- Origin: Colombia
- Genres: Children's music
- Years active: 2015–present
- Labels: Salsana Music Salsana Records
- Members: Andrés Salguero Christina Sanabria
- Website: https://123andres.com/

= 123 Andrés =

Colombian children's music duo

123 Andrés are a husband-and-wife duo that creates children's music in both English and Spanish. They have performed for audiences across the US as well as in Puerto Rico, Panama, and Mexico.

They have been winners of the Best Latin Children's Album category at the Latin Grammy Awards for Arriba Abajo, and nominated for Grammy Awards in the same category in 2021 for Actívate.
In 2024, they won the Grammy Award for Best Children's Music Album for their album We Grow Together Children's Songs.

== Members ==
Andrés Salguero was raised in Bogotá, Colombia and grew up playing guitar with his father. He has remained involved with music ever since, studying clarinet at the Conservatory and having his first experience in a studio at the age of eight. Later, Andrés earned his Doctorate in music and was awarded first prize in a national composition contest in Colombia.

Christina Sanabria grew up in a Spanish speaking family in the United States; her parents are from Colombia. She attended Shawnee Mission North High School in Overland Park, Kansas. She then matriculated at Brown University where she concentrated in Latin American and Hispanic Studies. Throughout childhood, she was involved in theater and dance and would later earn a master's degree in education from The University of Pennsylvania. Christina applied this education to find her passion in teaching through music.

== Musical career ==
123 Andrés make music for bilingual children and families, as well as for those who are in the process of learning Spanish. Their first album, ¡Uno, Dos Tres Andrés! en español y en inglés, was released in 2015, with 22 educational songs; 11 in Spanish and 11 in English. They were nominated for a Latin Grammy. Their next album, Arriba Abajo, came the next year and returned to the awards to win a Latin Grammy for best children's music album. It also won a Parents' Choice Gold award. The third album is a collection of lullabies titled La Luna.

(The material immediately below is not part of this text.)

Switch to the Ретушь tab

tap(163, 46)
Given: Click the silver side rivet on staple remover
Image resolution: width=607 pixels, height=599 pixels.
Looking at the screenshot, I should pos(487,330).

123 Andrés' album, Cantas las Letras, was designed to help children learn fundamental elements of Spanish language, specifically the letters and their different sounds. This album was created in partnership with the Benchmark Education Company. Originally it was made for use in a classroom, but it was decided to make the album available to the general public.

In 2021, they released "Actívate", an album with the collaboration of Rubén Blades, Gilberto Santa Rosa, Los Rabanes and Rafael "El Pollo" Brito, among others. 10 of the 21 songs that comprise the album are in Spanish. It was nominated at the 64th Grammy Awards for "Best Children's Music Album", being the only South American album nominated in that category.

The duo have been featured in outlets such as NPR, The Boston Globe, and The Washington Post, as well as Spanish language networks like Univisión and Telemundo.

== Discography ==

- 2015: ¡Uno, Dos Tres Andrés!
- 2016: Arriba Abajo
- 2018: La Luna
- 2019: Canta las Letras
- 2021: Actívate
- 2023: We Grow Together – Preschool Songs

== Bibliography ==

- 2021: Ten Little Birds – Diez Pajaritos
- 2021: Hi Friend – Hola Amigo
- 2021: Mi Comunidad / My Community

== Awards and nominations ==

=== Grammy Awards ===

| Year | Nominee / work | Award | Result |
| 2021 | Actívate | Best Children's Album | Nominated |
| 2024 | We Grow Together | Won |

=== Latin Grammy Awards ===

| Year | Nominee / work | Award | Result |
|---|---|---|---|
| 2015 | ¡Uno, Dos, Tres, con Andrés! | Best Latin Children's Album | Nominated |
| 2016 | Arriba Abajo | Best Latin Children's Album | Won |
| 2019 | Canta las Letras | Best Latin Children's Album | Nominated |

=== Other awards ===

- Arriba Abajo: Parents' Choice Gold Award
- Arriba Abajo: Notable Children’s Recording by the American Library Association
- Canta Las Letras: Parents' Choice Silver Award.